私はこの本を読んで、セツと八雲が暮らした13年8カ月はお互いの人生においてハイライトだったのだと感じました。2人がどれほどお互いをリスペクトしあっていたかも分かります。
ある時、セツが「私が女子大学でも卒業した学問のある女だったら」と学歴がないことを嘆くと、八雲は「誰のおかげで生まれましたの本ですか? 学問ある女ならば、幽霊の話、お化けの話、前世の話、皆馬鹿らしのものといって嘲笑(わら)うでしょう」と。そして、書棚の前に連れて行き、「この本皆あなたの良きママさんのおかげで生まれましたの本です。世界で一番良きママさんです」と言ったのです。それに対してセツも「世界で一番良きパパさん」と感謝を述べています。
八雲が亡くなるときには不思議な出来事がたくさん起きます。なかには涙が出るような感動的なシーンもあり、『思ひ出の記』の草稿を読んだ坪内逍遙は「感涙した」と言ったそうです。
また、この本は後に夏目漱石の妻である夏目鏡子さんの『漱石の思い出』の刊行にも影響を与えたともいわれています。
セツの生涯に迫る唯一の評伝
2冊目は『 八雲の妻─小泉セツの生涯 』(長谷川洋二著、潮出版社)です。八雲ではなく、セツに焦点を当てた評伝はこの1冊のみ。著者の長谷川洋二さんは自宅のある鎌倉から松江に足しげく通い、この本を書き上げました。歴史家である長谷川さんらしく、セツの生家である小泉家菩提寺の過去帳や、松江藩士の公的記録など地方史を徹底的に探究しています。そのため、セツの生涯がこの1冊に凝縮されています。長らく絶版だったのですが、再版されて読めるようになりました。
ひ孫が語る曽祖母のエピソード
3冊目は『 セツと八雲 』(小泉凡著、聞き手・木元健二、朝日新書)。曽祖母セツと私を直接つなぐ唯一の逸品は、私が生まれ育った世田谷の家にあったセツ愛用の姿見です。7歳の頃に買ってもらったゴム製のサッカーボールでひびを入れてしまった鏡です。

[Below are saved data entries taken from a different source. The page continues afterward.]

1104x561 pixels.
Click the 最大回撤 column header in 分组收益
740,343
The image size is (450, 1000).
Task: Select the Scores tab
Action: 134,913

「しまった!」と思い、はじめて鏡を間近でみると、木製のフレームの右側だけが色あせていることが妙に気になったのです。叱られついでに親にわけを尋ねると、セツは晩年までこの鏡の前で身だしなみを整えるのが日課で、その際、必ずぬれ手ぬぐいを右側にかける癖があったとのこと。幼心に、凛(りん)とした姿の曽祖母をイメージしたのです。
そんな秘話を引き出してくれたのは、2024年春まで3年間、朝日新聞松江総局に勤務されていた旧知の木元健二記者。朝日新聞山陰版の「私のそれから」というコラムで17回にわたって私の半生を取材し、書いてくださった方。『ばけばけ』制作の発表以降、人生で経験したことのない慌ただしさに見舞われている私を、温かく見守りつつ、取材を続けてくださり、生まれた本です。
八雲を学術的に捉える1冊
朝の連続テレビ小説で八雲が注目されていることもあり、ここからは改めて八雲の功績も振り返りたいと思います。八雲についてはさまざまな研究書が出ていますが、近年では『
ラフカディオ・ハーンと日本の近代 日本人の<心>をみつめて
』(新曜社)が素晴らしいと思います。著者の牧野陽子さんは長年、比較文学研究をされてきた方。この本では八雲が見い出した「日本人の心」、すなわち「生者も死者も異界も自然もすべてつながる古代的な宗教的感性」をはじめ、八雲が説く国や民族、文化の違いを超えた普遍的な人間の心について、比較文学の広範な事例から解き明かしています。
各章ではグリフィス、イザベラ・バード、柳田國男、柳宗悦、芥川龍之介、林芙美子などを取り上げ、ハーンの思考や作品との比較、影響関係についても深く探究しています。牧野さんの研究の集大成ともいえる1冊です。
八雲の穏やかな声音が聞こえてきそうな講義録
続いては『 小泉八雲東大講義録 日本文学の未来のために 』(ラフカディオ・ハーン著、池田雅之編訳、角川ソフィア文庫)。
こちらは120年以上前に帝国大学文科大学(現・東大文学部)で行った最終講義を含む16編の講義録の翻訳書です。池田雅之さんの訳が読みやすく、講義内容も「文学における超自然的なものの価値」「詩歌の中の樹の精」「妖精文学と迷信」と八雲らしさ全開。いかにゴーストを大事に思っていたかが分かります。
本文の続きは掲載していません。